A final challenge emerging across states concerns the need for more effective 
communication of findings on school readiness to state legislatures and the public. More 
specifically, states are concerned with how to make findings useful and used while not 
oversimplifying or distorting the nature of the data in the process of communication. 

One example of the potential challenge, and also of a solution, is illustrated by a strategy 
adopted by North Carolina in anticipation of the release of its report on the readiness of 
the states children for kindergarten and the readiness of kindergartens for the children 
(Maxwell et al., 2001). The issue was the possible expectation by members of the state 
legislature and the public that school readiness data would be summarized in terms of 
a single score (as in “X% of the children in the state are ready for school”). Yet North 
Carolinas Ready for School Goal Team (Ready for School Goal Team, 2000) had decided 
that it was important for data collection to be in keeping with the perspective that school 
readiness is multidimensional, and the data collection focused on the five dimensions of 
readiness in children (as well as markers of readiness in schools). 

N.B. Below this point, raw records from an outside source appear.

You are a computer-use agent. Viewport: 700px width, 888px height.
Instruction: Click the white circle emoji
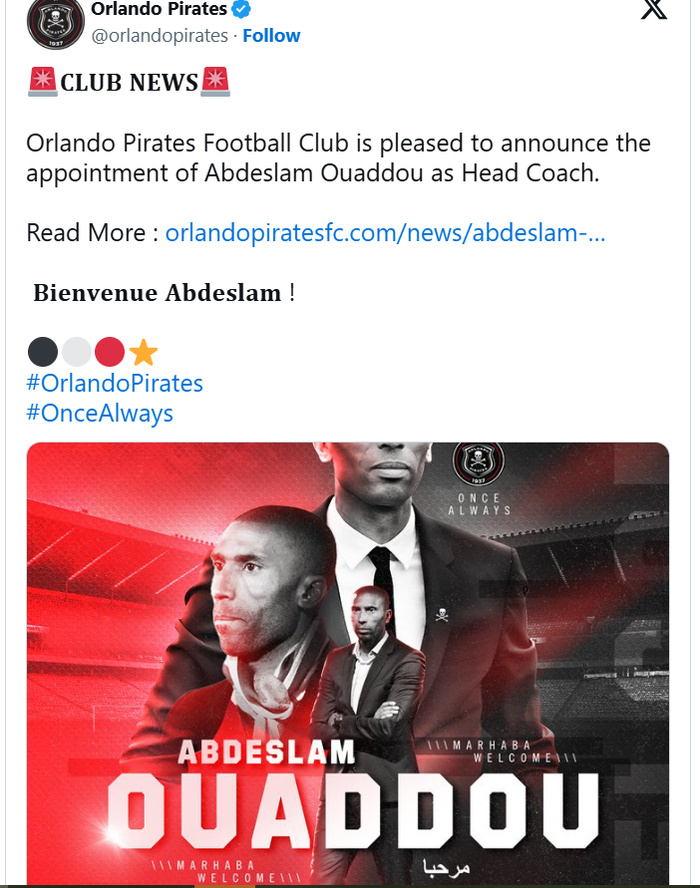click(x=75, y=352)
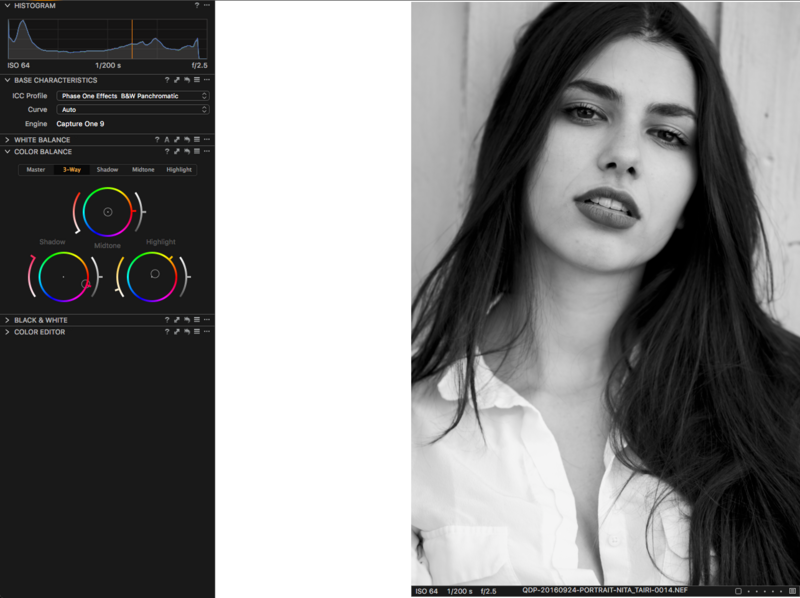Click the Highlight wheel lightness slider handle
This screenshot has width=800, height=598.
pyautogui.click(x=189, y=277)
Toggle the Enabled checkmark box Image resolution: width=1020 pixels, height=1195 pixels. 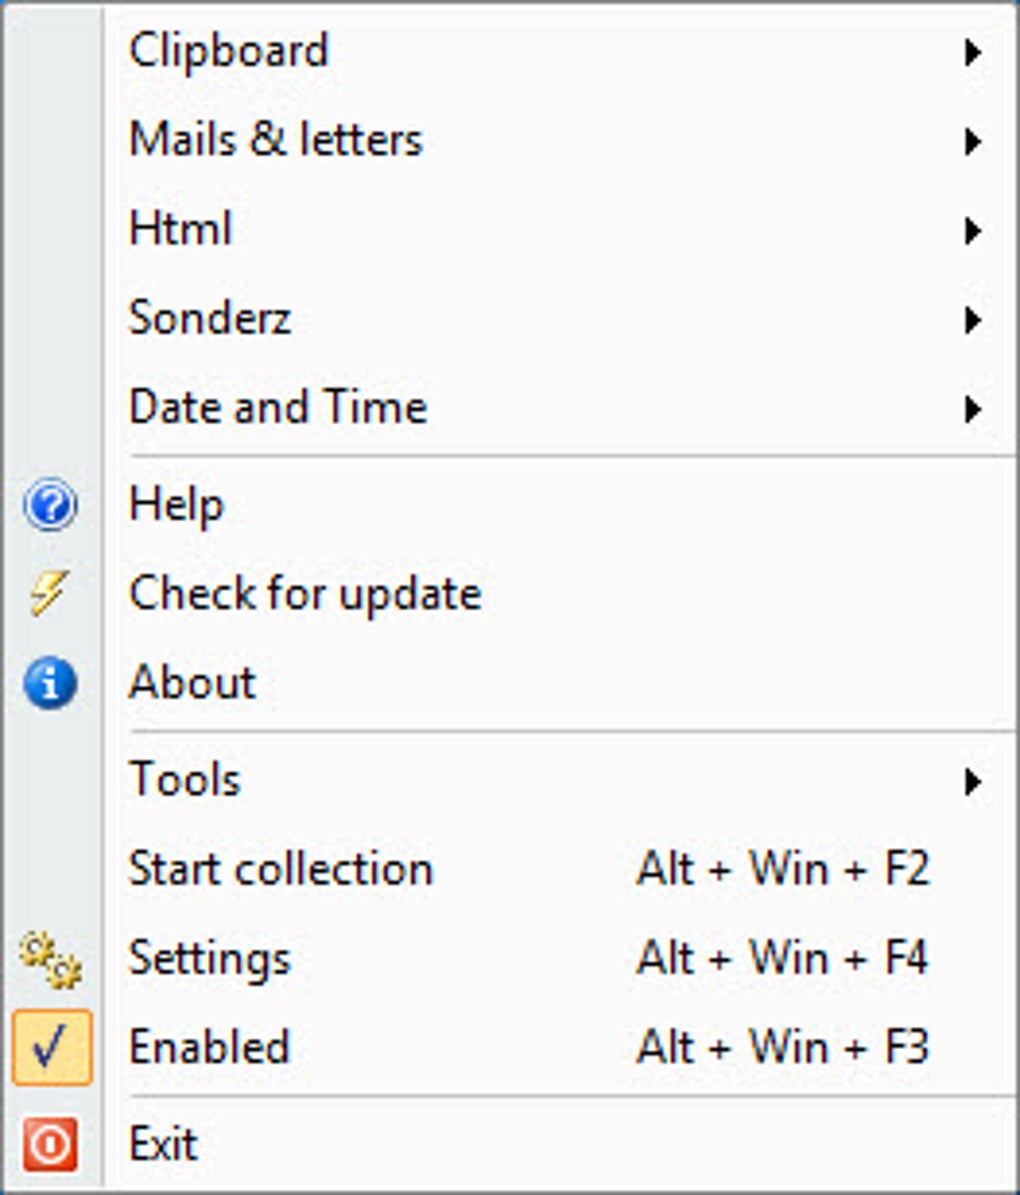(52, 1047)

In order to ensure that the nature of the findings would be appropriately anticipated and 
understood, the research members of the Ready for School Goal Team developed a mock- 
up of the report to share with the Governor and other key stakeholders before the data 
were available (Maxwell & Ridley, 2001). The mock-up provided one or two indicators 
for each dimension of childrens readiness and the readiness of schools and illustrated how 
the distributions of scores would be portrayed (rather than a ready/not ready break for 
each measure). This mock-up was effective in introducing key members of the public and 
legislature to the nature of the findings that would eventually be released, and the report, 
when ready, was well received and understood. 

A possible follow-up step here would be to prepare a working paper drawing together case 
studies of effective communication with the public and the media on issues concerning 
school readiness. 

Conclusion 

The challenges facing states as they put school readiness assessment systems in place 
cut across (a) design issues — for example, the challenge of how to include all children, 
including those whose first language is not English, in the assessment process, and the 
challenge of designing an assessment system to reflect the readiness of schools as well as 
of children (b) instrumentation issues — for example, concerns about the measures of 
socioemotional development and concerns about using specific assessment instruments 
for purposes other than the ones for which they were developed; (c) implementation 
issues — for example, the issue of teacher training and inter-rater reliability on measures to 
inform childrens instruction; and (d) communication issues — for example, the concern 
with communicating findings in a way that does not oversimplify or distort results. 

It will be important to sustain a process of communication across states, to share 
experiences with the challenges already noted, to identify new challenges as they arise, 
and especially to work towards effective approaches for addressing the challenges.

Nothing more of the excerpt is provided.